Resistor R101 provides a small offset-voltage (supplied by the volume-control circuit at Q101) to the input of the filter which serves to slightly change the duty-cycle of the pitch audio pulse with volume at the VCA limiter circuit. This makes loud and quietly playing more easily distinguishable, independent of the external connected amplifier volume-setting.
5.5.2 'Log.' (exponential) Audio Volume-Control (EW-REB 01-2021) (25.09.2022)
The improved volume-control response curve of the extension board realizes this 'logarithmic' (actually a modified exponential curve) characteristic as already described above. The dynamic is therefore greatly extended, especially at low volume levels. The schematic detail of the volume-control voltage amplifier is shown below.
The improved dynamic curve results from a combined negative- and positive feedback to the control input of U3C pin16 via R110/R111/R138/C112 and to the negative input of U3C pin13 via D105 and R137, both sourced by impedance-converter Q101. The control voltage amplitude is adjustable by R111, to prevent instability of U3 when overdriven (excessive current draw), the peak volume can be set at R119. The volume cut-off level is adjusted by R140. It must be noted that all adjustments affect each other to some extend. The generated log. control voltage is additionally low-pass-filtered by the components arranged around Q102. This LPF circuit can be adjusted close to oscillation at R116, but usually only a slight over-/undershoot is musically usable. The values of the LPF may be adopted to the player’s needs.

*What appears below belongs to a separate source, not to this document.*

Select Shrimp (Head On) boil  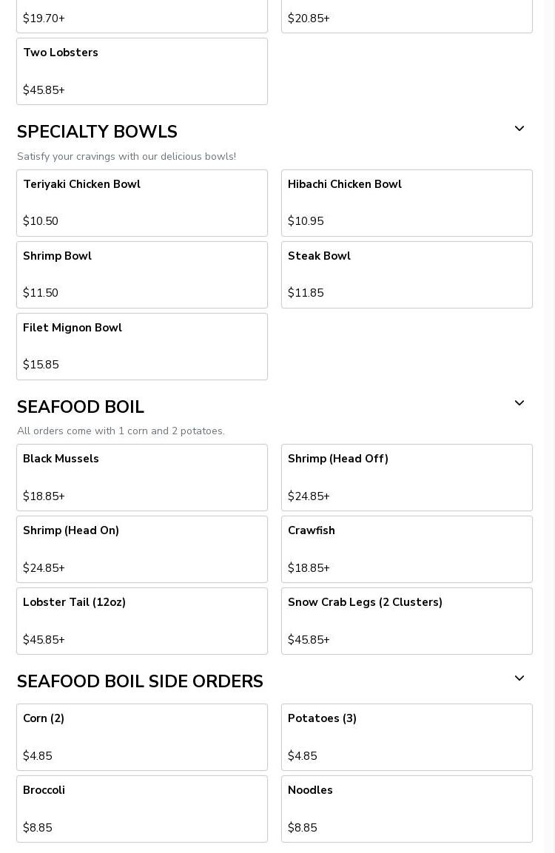click(x=142, y=549)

5.5.3 440Hz Pitch-Indicator (EW-REB 01-2021)
The simple 440Hz Pitch-Indicator circuit shown below applies a bi-color LED for displaying the 440Hz 'A4' pitch. As long as the pitch is far from 440Hz, the LED (D10) is dark. When the pitch gets near 440Hz, the LED lights red, even closer to 440Hz the LED color changes to yellow. When 440Hz is exactly tuned, the LED lights green. The brightness and colors of the LED change floating.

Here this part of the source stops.